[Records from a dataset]
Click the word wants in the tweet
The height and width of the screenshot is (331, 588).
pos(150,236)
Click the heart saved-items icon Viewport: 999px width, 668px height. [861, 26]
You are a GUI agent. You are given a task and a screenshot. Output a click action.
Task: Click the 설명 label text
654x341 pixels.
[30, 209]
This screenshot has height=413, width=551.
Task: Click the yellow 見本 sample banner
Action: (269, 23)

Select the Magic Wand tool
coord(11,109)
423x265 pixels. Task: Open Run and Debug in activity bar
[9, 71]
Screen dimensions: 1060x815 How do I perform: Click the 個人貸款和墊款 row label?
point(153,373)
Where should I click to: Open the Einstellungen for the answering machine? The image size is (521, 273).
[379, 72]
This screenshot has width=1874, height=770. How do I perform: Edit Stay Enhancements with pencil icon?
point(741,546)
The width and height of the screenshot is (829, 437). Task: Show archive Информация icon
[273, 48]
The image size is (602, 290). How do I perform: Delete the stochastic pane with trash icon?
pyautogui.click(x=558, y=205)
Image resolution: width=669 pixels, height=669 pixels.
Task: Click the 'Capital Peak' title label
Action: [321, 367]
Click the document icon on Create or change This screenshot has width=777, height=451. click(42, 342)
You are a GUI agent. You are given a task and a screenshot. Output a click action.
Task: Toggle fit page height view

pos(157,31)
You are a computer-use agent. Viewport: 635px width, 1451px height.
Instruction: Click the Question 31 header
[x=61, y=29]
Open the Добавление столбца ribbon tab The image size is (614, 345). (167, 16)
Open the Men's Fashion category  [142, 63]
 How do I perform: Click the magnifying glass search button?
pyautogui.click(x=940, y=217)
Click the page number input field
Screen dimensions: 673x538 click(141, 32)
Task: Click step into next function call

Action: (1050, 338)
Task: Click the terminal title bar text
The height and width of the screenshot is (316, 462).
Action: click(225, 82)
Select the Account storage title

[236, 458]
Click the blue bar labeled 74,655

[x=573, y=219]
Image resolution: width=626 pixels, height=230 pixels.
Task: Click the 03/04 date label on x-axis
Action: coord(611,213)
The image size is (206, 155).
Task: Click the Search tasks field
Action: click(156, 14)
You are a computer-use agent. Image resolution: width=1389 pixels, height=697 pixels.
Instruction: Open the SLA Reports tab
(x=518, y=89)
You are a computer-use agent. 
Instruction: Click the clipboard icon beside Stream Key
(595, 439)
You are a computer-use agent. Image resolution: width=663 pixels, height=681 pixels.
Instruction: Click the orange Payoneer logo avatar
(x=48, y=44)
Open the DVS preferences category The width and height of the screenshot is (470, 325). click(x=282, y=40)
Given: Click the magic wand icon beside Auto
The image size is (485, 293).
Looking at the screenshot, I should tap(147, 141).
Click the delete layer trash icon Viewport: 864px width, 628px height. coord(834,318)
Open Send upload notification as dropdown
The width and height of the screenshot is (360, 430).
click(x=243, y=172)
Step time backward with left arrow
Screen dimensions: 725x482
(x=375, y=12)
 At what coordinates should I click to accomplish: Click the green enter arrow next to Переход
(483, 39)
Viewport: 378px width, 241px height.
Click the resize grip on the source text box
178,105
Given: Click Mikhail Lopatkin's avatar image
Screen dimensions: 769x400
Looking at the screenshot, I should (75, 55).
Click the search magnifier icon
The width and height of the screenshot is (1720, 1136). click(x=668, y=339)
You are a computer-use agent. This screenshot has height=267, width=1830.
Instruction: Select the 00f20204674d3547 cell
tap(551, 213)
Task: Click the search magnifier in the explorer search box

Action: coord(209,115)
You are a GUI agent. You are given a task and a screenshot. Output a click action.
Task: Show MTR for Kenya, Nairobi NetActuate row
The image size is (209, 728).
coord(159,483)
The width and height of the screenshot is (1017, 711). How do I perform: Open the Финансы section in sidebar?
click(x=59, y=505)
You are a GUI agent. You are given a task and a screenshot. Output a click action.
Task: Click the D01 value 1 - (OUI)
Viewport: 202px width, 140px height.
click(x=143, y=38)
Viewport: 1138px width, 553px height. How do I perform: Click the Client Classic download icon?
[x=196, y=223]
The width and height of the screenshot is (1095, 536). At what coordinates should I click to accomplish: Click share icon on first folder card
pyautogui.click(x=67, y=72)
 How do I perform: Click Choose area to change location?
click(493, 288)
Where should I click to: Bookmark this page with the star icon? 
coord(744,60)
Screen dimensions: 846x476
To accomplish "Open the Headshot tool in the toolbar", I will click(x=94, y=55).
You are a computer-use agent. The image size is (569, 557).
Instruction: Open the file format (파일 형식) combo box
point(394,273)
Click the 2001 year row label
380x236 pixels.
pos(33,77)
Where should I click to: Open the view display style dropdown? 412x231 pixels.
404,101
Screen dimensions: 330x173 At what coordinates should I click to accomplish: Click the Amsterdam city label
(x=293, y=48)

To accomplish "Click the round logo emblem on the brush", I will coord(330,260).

• _What you have to do_:
Tally, across the records, each line that contains the word "agent", and answer with nothing except the count.

• _Response to the task_:
10